# START OF Provided information
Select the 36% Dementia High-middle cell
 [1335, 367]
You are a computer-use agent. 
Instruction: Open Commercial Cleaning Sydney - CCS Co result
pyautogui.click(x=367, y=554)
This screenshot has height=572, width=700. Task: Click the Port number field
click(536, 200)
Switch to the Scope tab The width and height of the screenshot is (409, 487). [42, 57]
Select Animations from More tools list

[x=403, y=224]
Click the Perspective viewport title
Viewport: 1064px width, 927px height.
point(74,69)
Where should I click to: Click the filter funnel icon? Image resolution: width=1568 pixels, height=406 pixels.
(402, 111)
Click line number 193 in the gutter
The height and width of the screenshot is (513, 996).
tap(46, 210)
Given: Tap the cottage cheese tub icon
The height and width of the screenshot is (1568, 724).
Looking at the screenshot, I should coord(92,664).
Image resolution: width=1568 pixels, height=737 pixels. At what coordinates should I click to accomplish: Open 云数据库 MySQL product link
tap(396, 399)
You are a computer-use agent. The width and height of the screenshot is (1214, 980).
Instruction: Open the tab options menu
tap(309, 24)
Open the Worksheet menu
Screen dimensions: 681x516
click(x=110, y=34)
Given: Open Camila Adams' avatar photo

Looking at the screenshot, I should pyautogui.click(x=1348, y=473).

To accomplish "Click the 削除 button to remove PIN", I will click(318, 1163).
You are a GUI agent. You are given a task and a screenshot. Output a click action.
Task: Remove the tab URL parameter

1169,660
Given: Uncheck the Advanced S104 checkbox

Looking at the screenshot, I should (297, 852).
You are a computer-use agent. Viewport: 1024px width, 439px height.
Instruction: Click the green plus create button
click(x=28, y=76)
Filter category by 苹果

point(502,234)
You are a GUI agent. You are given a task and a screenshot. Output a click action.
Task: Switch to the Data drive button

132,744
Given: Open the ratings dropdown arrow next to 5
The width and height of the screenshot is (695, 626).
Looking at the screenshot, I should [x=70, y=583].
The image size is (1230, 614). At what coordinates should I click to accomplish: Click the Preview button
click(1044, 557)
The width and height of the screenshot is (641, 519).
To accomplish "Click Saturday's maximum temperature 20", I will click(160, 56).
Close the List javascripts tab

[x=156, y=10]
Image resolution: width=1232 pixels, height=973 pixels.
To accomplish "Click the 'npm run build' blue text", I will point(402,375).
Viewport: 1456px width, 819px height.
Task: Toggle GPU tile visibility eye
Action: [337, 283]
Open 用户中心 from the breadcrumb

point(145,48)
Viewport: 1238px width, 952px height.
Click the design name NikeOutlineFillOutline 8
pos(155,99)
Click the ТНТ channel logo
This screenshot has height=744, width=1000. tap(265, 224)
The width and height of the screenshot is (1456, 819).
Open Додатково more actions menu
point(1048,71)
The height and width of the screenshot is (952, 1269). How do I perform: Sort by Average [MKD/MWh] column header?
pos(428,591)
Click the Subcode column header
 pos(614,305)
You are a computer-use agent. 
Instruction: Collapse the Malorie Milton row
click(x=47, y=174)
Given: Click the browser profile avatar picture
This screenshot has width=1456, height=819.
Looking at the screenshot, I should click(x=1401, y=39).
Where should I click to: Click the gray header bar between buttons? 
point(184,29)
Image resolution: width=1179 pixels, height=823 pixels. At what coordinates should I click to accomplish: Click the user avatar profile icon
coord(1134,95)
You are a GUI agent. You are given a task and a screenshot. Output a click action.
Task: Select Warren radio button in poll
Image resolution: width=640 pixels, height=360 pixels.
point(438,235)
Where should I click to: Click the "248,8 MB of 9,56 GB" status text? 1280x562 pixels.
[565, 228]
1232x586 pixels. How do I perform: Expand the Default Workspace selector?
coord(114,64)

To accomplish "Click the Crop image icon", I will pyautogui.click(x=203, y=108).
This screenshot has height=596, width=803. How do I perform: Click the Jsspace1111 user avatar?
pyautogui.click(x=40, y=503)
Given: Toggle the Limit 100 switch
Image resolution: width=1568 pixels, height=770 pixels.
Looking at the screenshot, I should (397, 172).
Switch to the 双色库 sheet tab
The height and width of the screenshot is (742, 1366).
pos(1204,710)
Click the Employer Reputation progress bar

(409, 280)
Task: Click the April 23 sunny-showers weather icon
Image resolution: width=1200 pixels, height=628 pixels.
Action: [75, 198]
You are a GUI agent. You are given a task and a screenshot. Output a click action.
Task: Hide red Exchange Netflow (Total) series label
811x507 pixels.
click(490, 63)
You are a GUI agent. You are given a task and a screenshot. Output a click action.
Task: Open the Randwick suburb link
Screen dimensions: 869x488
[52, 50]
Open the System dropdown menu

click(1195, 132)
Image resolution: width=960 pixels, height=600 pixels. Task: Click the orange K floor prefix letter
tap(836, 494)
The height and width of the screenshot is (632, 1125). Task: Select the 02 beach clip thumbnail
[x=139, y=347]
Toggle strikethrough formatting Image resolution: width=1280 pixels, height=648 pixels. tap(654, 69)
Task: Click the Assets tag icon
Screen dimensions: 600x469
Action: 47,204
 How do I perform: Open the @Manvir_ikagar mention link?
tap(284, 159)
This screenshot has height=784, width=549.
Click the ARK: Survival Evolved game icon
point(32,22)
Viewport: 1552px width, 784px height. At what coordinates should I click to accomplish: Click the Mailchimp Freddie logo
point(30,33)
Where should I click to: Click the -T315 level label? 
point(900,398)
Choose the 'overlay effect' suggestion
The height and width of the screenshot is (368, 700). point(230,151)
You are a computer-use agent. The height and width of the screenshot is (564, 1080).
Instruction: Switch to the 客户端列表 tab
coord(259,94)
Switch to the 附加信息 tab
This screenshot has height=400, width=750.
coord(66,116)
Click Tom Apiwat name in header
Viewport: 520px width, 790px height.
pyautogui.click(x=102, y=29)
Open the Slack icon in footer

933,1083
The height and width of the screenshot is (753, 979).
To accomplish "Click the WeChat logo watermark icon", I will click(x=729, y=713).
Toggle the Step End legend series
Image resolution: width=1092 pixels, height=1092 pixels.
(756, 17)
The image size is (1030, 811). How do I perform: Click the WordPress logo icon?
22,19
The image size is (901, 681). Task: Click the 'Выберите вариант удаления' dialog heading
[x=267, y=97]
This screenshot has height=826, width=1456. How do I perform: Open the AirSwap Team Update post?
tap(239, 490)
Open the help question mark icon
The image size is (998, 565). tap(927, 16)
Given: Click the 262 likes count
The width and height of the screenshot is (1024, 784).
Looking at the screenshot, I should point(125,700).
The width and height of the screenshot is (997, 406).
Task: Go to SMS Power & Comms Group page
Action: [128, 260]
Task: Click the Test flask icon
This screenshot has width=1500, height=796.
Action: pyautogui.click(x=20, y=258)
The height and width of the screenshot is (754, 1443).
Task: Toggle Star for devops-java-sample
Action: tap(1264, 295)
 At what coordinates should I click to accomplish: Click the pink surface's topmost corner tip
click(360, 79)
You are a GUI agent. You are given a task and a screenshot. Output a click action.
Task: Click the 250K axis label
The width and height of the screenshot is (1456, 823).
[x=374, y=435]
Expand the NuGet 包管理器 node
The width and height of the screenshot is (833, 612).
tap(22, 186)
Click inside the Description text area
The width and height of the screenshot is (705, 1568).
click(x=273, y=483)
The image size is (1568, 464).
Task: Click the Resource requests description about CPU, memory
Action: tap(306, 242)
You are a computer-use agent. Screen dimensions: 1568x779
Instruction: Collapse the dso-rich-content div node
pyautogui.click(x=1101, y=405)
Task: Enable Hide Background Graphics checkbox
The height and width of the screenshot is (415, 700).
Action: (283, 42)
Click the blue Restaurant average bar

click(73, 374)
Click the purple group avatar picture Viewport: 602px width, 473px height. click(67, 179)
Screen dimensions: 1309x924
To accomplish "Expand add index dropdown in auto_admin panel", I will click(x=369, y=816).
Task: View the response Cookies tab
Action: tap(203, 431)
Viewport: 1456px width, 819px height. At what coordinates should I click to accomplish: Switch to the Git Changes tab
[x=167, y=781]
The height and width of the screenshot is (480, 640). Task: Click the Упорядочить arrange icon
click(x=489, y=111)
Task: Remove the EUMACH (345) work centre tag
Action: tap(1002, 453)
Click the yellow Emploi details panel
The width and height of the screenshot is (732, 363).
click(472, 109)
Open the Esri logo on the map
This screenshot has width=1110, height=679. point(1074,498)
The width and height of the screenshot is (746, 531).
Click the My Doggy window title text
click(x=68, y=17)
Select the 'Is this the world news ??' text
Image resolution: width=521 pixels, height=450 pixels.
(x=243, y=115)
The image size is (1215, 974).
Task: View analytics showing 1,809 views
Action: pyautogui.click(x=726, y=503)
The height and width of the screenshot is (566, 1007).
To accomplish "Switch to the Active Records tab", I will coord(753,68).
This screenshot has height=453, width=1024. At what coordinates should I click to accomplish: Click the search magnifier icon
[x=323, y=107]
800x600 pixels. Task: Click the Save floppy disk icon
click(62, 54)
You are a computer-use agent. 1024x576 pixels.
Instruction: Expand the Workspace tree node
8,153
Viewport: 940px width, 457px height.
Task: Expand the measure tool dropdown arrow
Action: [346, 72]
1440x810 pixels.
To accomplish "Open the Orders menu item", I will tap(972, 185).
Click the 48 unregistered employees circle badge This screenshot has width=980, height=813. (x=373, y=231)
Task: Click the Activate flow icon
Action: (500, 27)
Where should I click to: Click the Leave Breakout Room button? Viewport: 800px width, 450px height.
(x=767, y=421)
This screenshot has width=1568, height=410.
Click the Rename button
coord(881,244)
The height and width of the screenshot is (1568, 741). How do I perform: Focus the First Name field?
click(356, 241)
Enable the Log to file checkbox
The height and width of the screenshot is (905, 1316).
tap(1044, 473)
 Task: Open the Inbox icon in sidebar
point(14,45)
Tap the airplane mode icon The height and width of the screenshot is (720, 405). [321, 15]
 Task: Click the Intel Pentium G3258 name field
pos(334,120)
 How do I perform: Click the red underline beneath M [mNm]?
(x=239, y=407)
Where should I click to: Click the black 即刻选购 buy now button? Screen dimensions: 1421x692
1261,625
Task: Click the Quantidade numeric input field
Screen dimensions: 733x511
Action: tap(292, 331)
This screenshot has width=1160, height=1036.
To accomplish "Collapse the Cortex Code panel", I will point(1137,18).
# END OF Provided information
Render the lines of the material as a JSON list of strings, one string per line, omitting blank lines. Begin at the line that contains "You are a computer-use agent. 1024x576" and stop after the line that contains "will tap(972, 185).".

Full output
[
  "You are a computer-use agent. 1024x576 pixels.",
  "Instruction: Expand the Workspace tree node",
  "8,153",
  "Viewport: 940px width, 457px height.",
  "Task: Expand the measure tool dropdown arrow",
  "Action: [346, 72]",
  "1440x810 pixels.",
  "To accomplish \"Open the Orders menu item\", I will tap(972, 185)."
]